Les élèves sont concentrés et attentifs. Très surpris et curieux, ils suivent les consignes et s’appliquent pour leur exercices. Peu à peu, ils se libèrent des tensions accumulées en s’amusant. Puis, ils lâchent totalement prise lors de la relaxation finale (ils ferment les yeux, moment de calme et de silence).

- Exercices ludiques de respiration

- Exercices de tension-détente

- Exercices d’étirements (postures de yoga)

- Gestion des émotions (essentiellement à leur âge colère et peur du noir)

- Détente avec visualisation d’un paysage

 

Phéno-descriptions parlées :

« C’est bien la relaxation, maintenant, je n’ai plus mal au ventre » Mélina

« Je vais refaire l’exercice du coussin tous les soirs pour ne plus faire de cauchemars. » Lili

« J’adore l’exercice de la feuille qu’on lance.
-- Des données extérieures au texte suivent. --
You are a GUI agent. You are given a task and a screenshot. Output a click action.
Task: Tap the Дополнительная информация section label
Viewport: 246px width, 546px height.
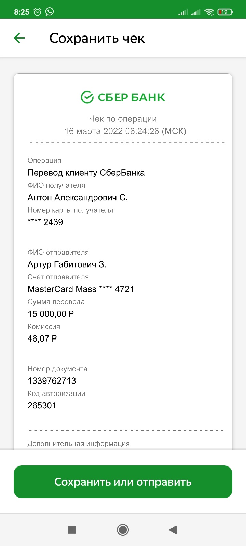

Ca fait du bien. » Gabriel

« Est-ce que j’ai le droit de le faire chez moi ? » Max

« Maintenant, je n’ai plus rien à faire sortir de moi, je n’ai plus peur. » Nils

« Moi, je préfère la plante qui grandit, qui devient un arbre et qui chatouille le soleil » Audrey

 

Phéno-descriptions dessinées (cliquer sur le dessin pour l’agrandir)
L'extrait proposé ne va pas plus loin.